### Action item
Rewrite the items from their start through the line that contains "This screenshot has", swapping "GUI agent" for "screen automation agent" and leaving all else unchanged.

Pixel coordinate grounding items
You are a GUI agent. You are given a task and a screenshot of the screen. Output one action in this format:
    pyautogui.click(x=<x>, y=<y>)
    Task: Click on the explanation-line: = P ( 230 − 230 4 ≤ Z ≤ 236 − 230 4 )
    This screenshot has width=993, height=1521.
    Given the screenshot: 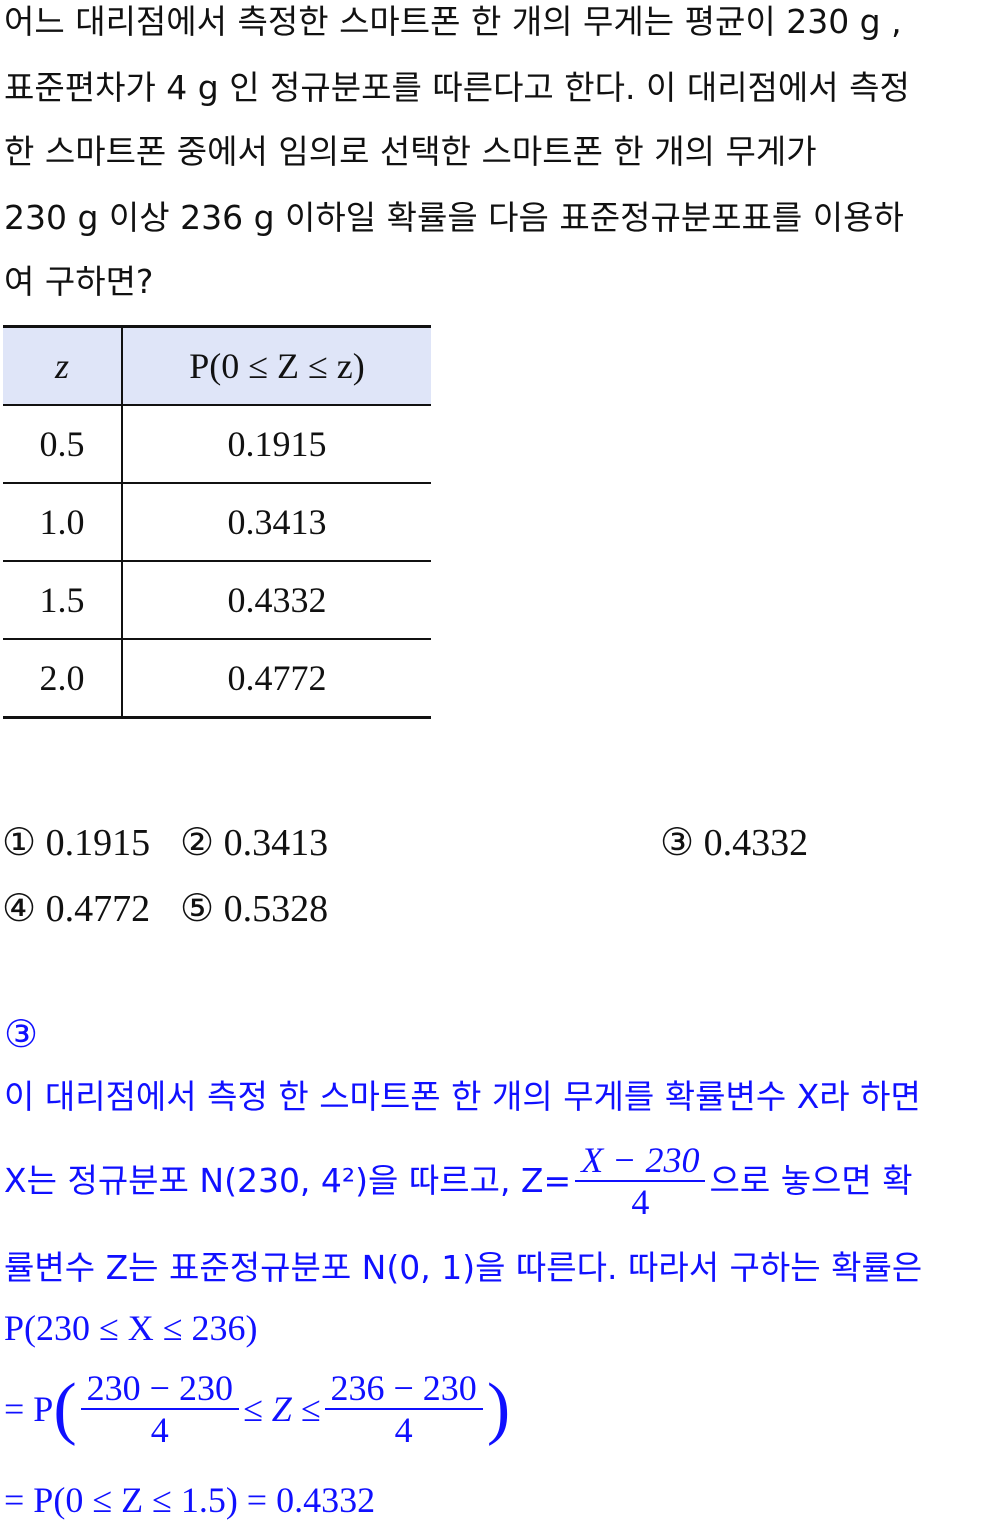 What is the action you would take?
    pyautogui.click(x=257, y=1409)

### Response box
You are a screen automation agent. You are given a task and a screenshot of the screen. Output one action in this format:
    pyautogui.click(x=<x>, y=<y>)
    Task: Click on the explanation-line: = P ( 230 − 230 4 ≤ Z ≤ 236 − 230 4 )
    This screenshot has width=993, height=1521.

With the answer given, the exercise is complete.